Shawn Singh, CEO, VistaGen: Yeah, most of the week, I like about the job, uh, honestly, and when we talked, I love talking to the clinicians. I love talking to scientists who really know. Uh, how to lay out why, what we have has a real great chance of working and actually helping people.
Uh, I love learning, you know, I love figuring out what's the standard of care. What's the state of play out there? Um, how can we make an impact? Where do we fit? Um, I love that. And, and I, the more that you see problems in the media, and we've been seeing this for now, you know, seven months, right. Um, What more, what we're doing makes me happy that we're doing it.
We didn't just start this, you know, seven months ago we've been on this track and it hasn't always been okay to talk about mental health disorders. And I think that's one of the best silver linings of this pandemic is that there's a stigmatization that's occurring for sure. And people, people realize people are gonna need help [00:50:00] walking through some of this stuff.
And, and that's good because we should be treating. Depression and anxiety. Like we think of when someone's told they have breast cancer or prostate cancer, it's like, all right, here's the deal. Let's go do this, this, this, and this. Yeah. That wasn't the case that many years ago with those two indications, they were quiet.

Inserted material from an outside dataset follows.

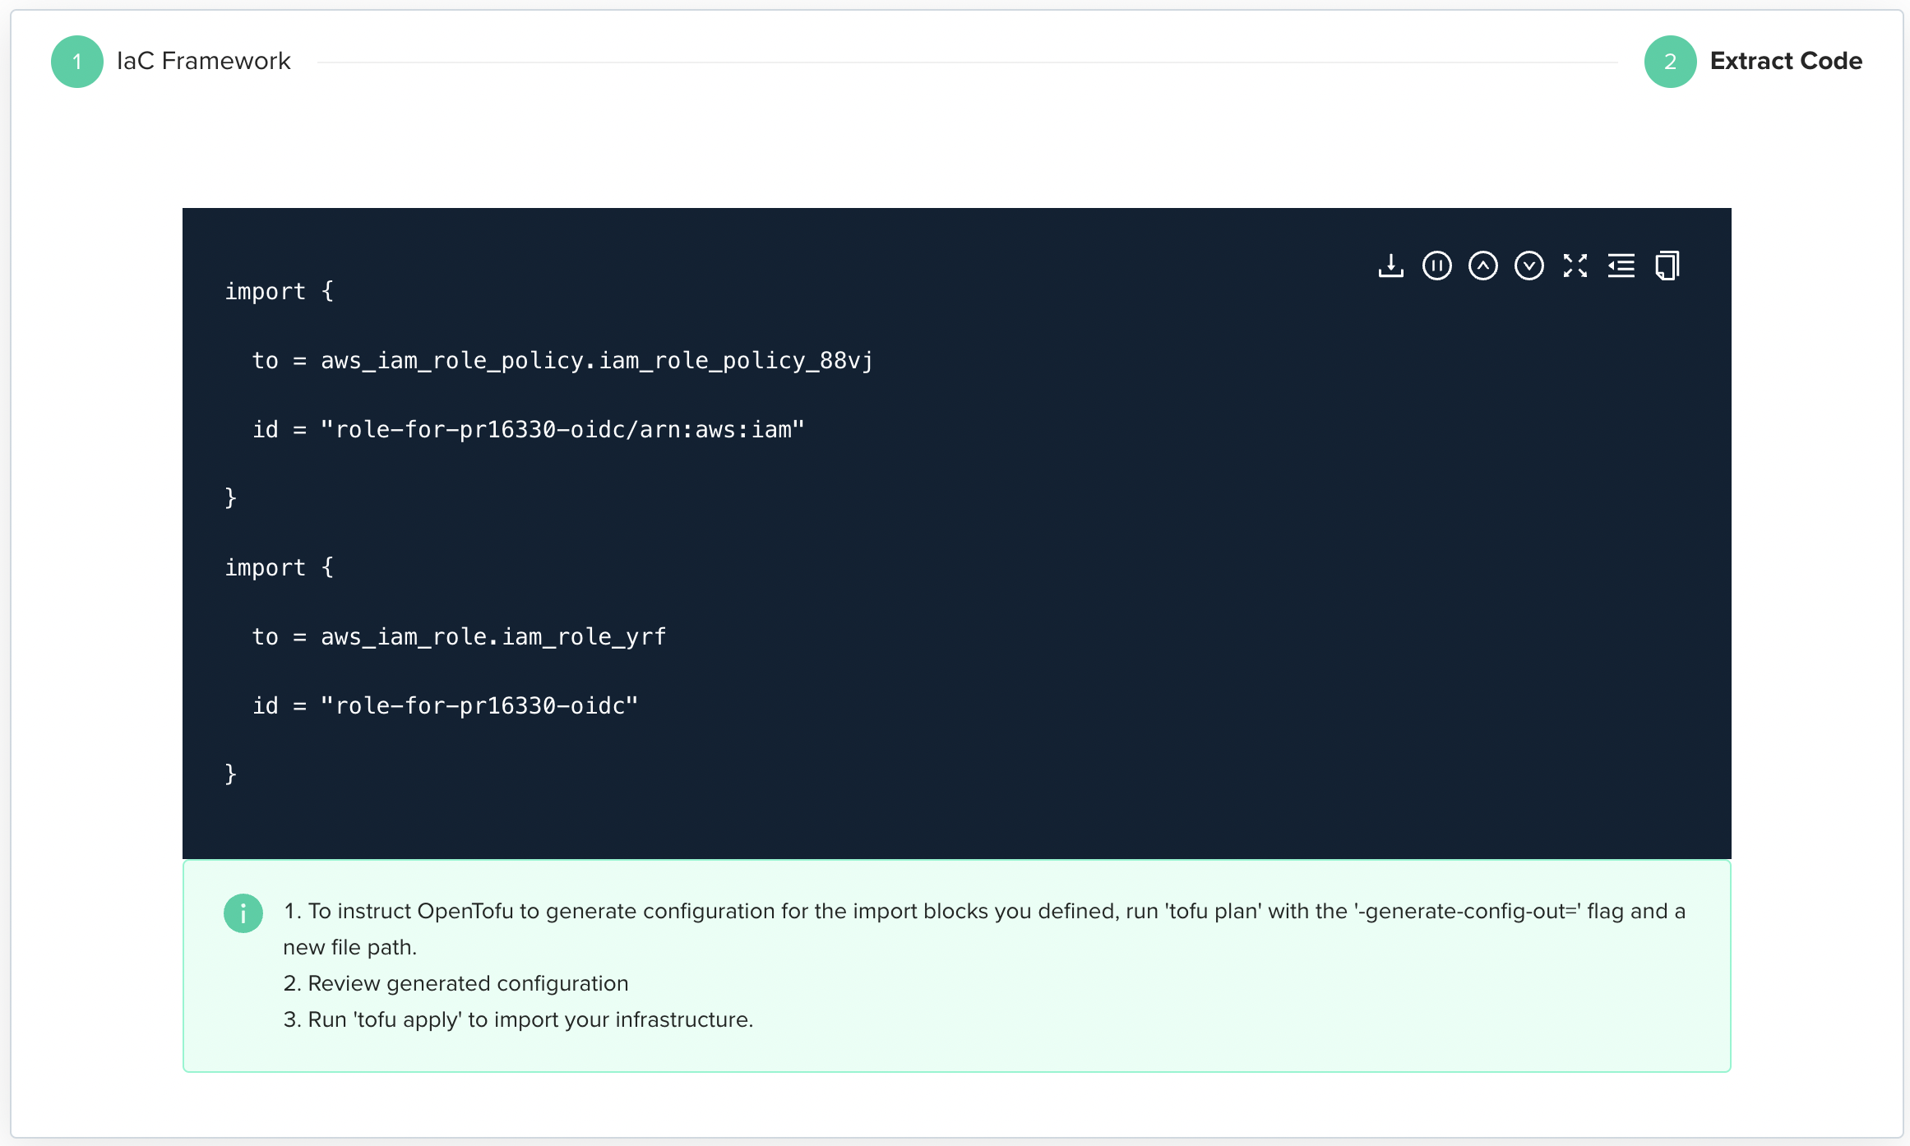Click the second id "role-for-pr16330-oidc" line
This screenshot has width=1910, height=1146.
tap(445, 705)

And now I think that's where we're moving. That's really where I hope we end up as, as one silver lining from this, this COVID, uh, trauma is. People's feeling it's okay to reach out for help. We have a whole section of our website dedicated to finding help and, and I want there to be a day where that's normal to do and it's okay to do.
And whether it's our drugs or anybody else's drug, or just talking to somebody about that. You have to get engaged and, and we have all kinds of ways on the website, on our finding help page for people that need that kind of guidance. What's the address? www.vistagen.com V I S. T a G E N vistagen.com. I heard
Mike Koelzer, Host: Someone said one time, we all have a big potential for having a mental illness.
It's just like blowing up a raft. And at some point the seam is gonna crack somewhere. And, uh, in this case, the RAF just got blown up a little bit quicker than usual.
These
Shawn Singh, CEO, VistaGen: numbers are staggering. I mean, it's, it's, we've got 10% of America based on CDC data just done in June 10% considered suicide in June, June.
Geez. That's almost 40 million people. We've got 39% of Californian, 39% of our 38 million people just in California reported having symptoms of anxiety. Last month. I mean, these are staggering numbers, man. These are not, these are not jokes.
Mike Koelzer, Host: And then on top of that, the help's not there. You know, they can't travel, they can't get to the doctor and all that kind of stuff.
So, yeah. There's never been a better time. Well, Sean, thank you so much for joining us. This has been really enlightening to me. I didn't know a lot about it. This stuff. I've got like one shareholder. It used to be my dad. Now it's probably my dog or something, but I don't know. But, uh, but that's been very enlightening for me.
So I, I wish you guys all the best, those are fascinating drugs and so important. So I'll be, I'll be watching closely.
Shawn Singh, CEO, VistaGen: Well, great. I really appreciate the time too. Have a chance to talk to you about what we're doing and, and thanks for the focus and thanks to your listeners for paying attention for all this time.
So, uh, I wish the best to everybody.
Mike Koelzer, Host: Well, Sean, thank you so much. We'll talk to you again soon. All right, Mike. Thanks again. Bye.